Dispensations - A Short Review (1)

Leslie Wells

Our readers will likely be saying to themselves, "Do we really need to have an article on dispensations? Surely everybody knows about them. Why waste our time?" Our reply is that we are often taking too much for granted. If the Lord has continued to bless our Gospel testimony, then we have young believers among us who never have heard anyone speak of them.

They may have noticed some referring to dispensations but they have no clear idea of what they are. Some older Christians have told us they have never heard anyone give a message on dispensations. All they know has been gleaned from various sources.

We do not question that everybody knows about and accepts the fact of dispensations (all seven of them). Is direct teaching on this truth totally unnecessary? Certainly not, because dispensa­tional teaching is under attack today. Circles, ( not assemblies, to our knowledge) once a bastion of truth on these matters, are wandering away from this basic doctrine and are seeking popular­ity in the theological world.
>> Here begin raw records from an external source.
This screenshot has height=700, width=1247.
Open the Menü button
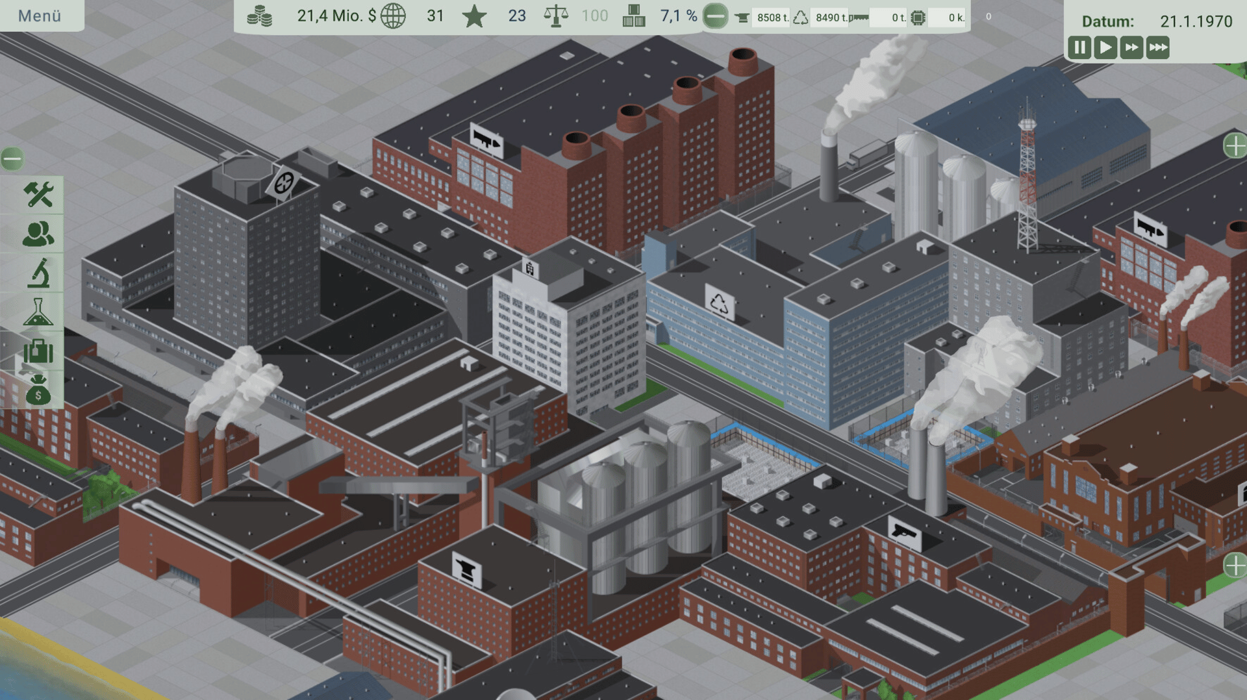click(x=40, y=16)
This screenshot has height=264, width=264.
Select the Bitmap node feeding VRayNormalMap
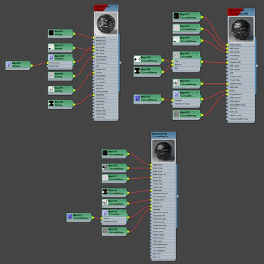(18, 65)
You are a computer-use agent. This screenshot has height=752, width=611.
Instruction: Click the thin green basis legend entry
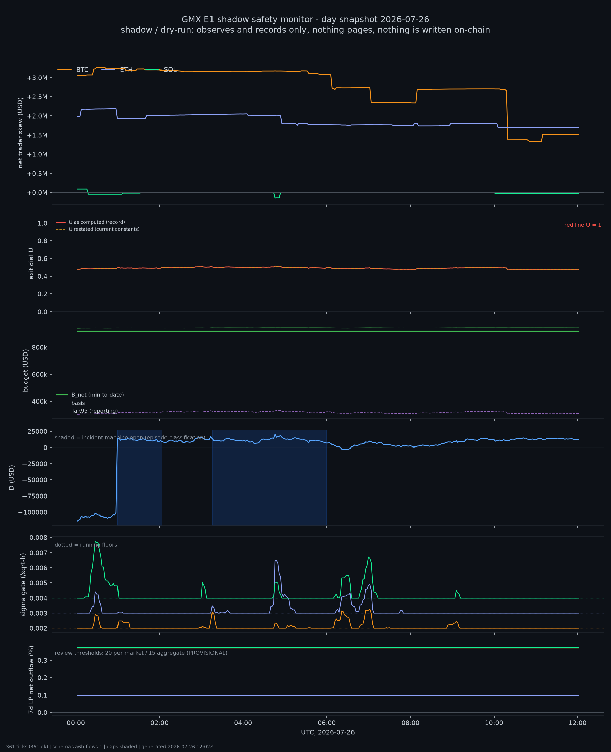tap(71, 403)
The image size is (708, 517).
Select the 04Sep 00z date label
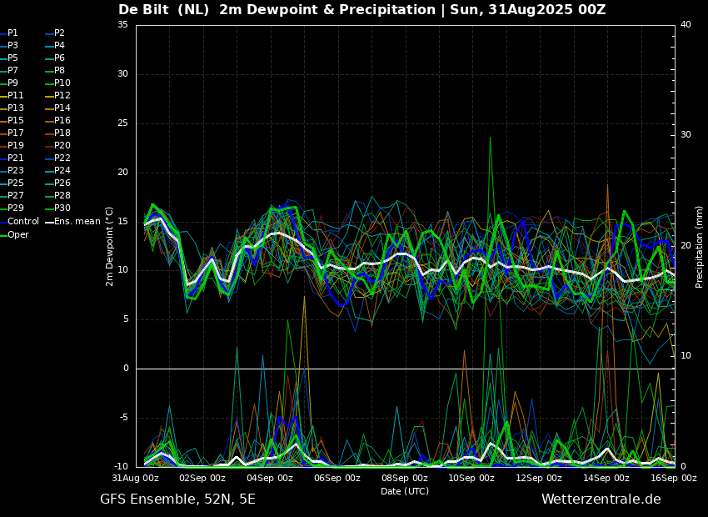(x=270, y=478)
It is thus timely for us to present briefly this teaching fundamental to our understanding of the Bible.

INTRODUCTION.

The Scriptures present to us all that God wants us to know. There we trace the story of time from eternity to eternity. It starts with Creation and ends with the new Creation. It tells us of man and God's ways with mankind throughout time. Has God any plan in His dealings with his creature? Yes He does. It is important to read the Book of God and be able to trace, in what He has revealed, just how He is a God of clear purpose. At first blush, the story seems to be so chaotic. Yet diligent students of the Word have been able to discern a clear plan. How did they come to this understand­ing? The answer is in just reading the Divine records literally, in their plain and normal sense. Others have followed other methods of reading the Bible. They have been influenced by the teachings of third and fourth century writers, who had in turn been influenced by neo-Greek philosophy. These read some parts of the Word literally but other parts, especially prophecy, in a so-called "spiri­tual" way, that is, not accepting the surface meaning but seeing another figurative meaning under the surface of the literal words. They styled this the "spiritual" sense. As a result, they have come up with some other way to understand how God deals with mankind. Who then is right?
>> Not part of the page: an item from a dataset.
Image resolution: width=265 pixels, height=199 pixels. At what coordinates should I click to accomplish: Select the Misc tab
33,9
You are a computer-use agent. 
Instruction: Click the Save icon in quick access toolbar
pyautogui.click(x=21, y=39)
It would make common sense to ask how persons in the New Testament understood the inspired Old Testament. How did the Lord Jesus understand it? Let us look at how He saw prophecy. In Matthew 24 :15 He took Daniel 12:11 with Daniel 9: 27 as literal. He warned His own to flee Jerusalem when the "abomination of desolation" was set up. In Luke 22:37, He understood Isaiah 53:12 literally when He said, "This that is written must yet be accom­plished in me, 'And he was reckoned among the transgressors."' How did Matthew look at the prophecies of the Old Testament? He took in its ordinary plain sense, for example, Isaiah's prophecy about the virgin birth, and about the Lord riding into Jerusalem on a colt literally, (see chapter 1: 22 to 23 and chapter 21:4 to 10), as Zechariah had said in chapter 9:9. John saw that two Old Testa­ment prophecies would be fulfilled literally when he wrote in Revelation 1:7 "Behold he cometh with clouds; and every eye shall see him and they also who pierced him... " The two verses he had in mind were Daniel 7:13 and Zechariah 12:10. Peter took word for word Psalm 16: 10 when he preached at Pentecost about the resur­rection of the Lord Jesus. Paul understood literally the two proph­ecies of Isaiah (Isaiah 59:20 and 27:9) when He told of God dealing again with Israel in their future salvation. This is enough to establish that the Old Testament was seen to be literally fulfilled by the Lord and his Apostles. That is enough for us. That is how we too should read ALL the Bible. If we do, then it will be easy to see the existence of Dispensations in the Scriptures.

A DISTINCTION.

If we read the Bible in its normal plain sense, we can not avoid coming to another conclusion. That is, that God is dealing with two entities or bodies of people in His relationships with mankind. As we reach the end of the New Testament, we can come no other conclusion but that God had a people in the Old Testament, Israel. But now in the New Testament, after that people rejected Christ and hunted Him to death, God is dealing with another people, the Church which is the body of Christ. However, apart from what is written in the Old, the New Testament clearly states, through Paul in Romans 11, that God will resume His relations with Israel. When He has completed His work with the new body called the Church, composed of Jews and Gentiles (Romans 11:25), He will return to deal with Israel. That nation will be reborn in a day (Romans 11:26 and 27), when it will receive as Messiah and King the One whom they refused at Calvary. In addition, if we read the whole Old Testament literally, we will discern that many prophe­cies about the nation of Israel and its glory on earth have never been fulfilled. "And it shall come to pass in the last days, that the mountain of the Lord's house shall be established in the top of the mountains, and shall be exalted above the hills; and all nations shall flow unto it" (Isaiah 2:2). Speaking of Jerusalem in Isaiah 60:11-12, the prophet says: "Thy gates shall be open continually ... that men may bring unto thee the forces of the Gen­tiles, and that their kings may be brought. For the nation and kingdom that will not serve thee will perish; yea those nations shall be utterly wasted." When were these two prophecies accomplished? Obviously, they never have been. Or "And it shall be in that day, that living waters shall go out from Jerusalem; half of them toward the former sea, and half of them toward the hinder sea: in summer and winter shall it be" (Zechariah 14:8).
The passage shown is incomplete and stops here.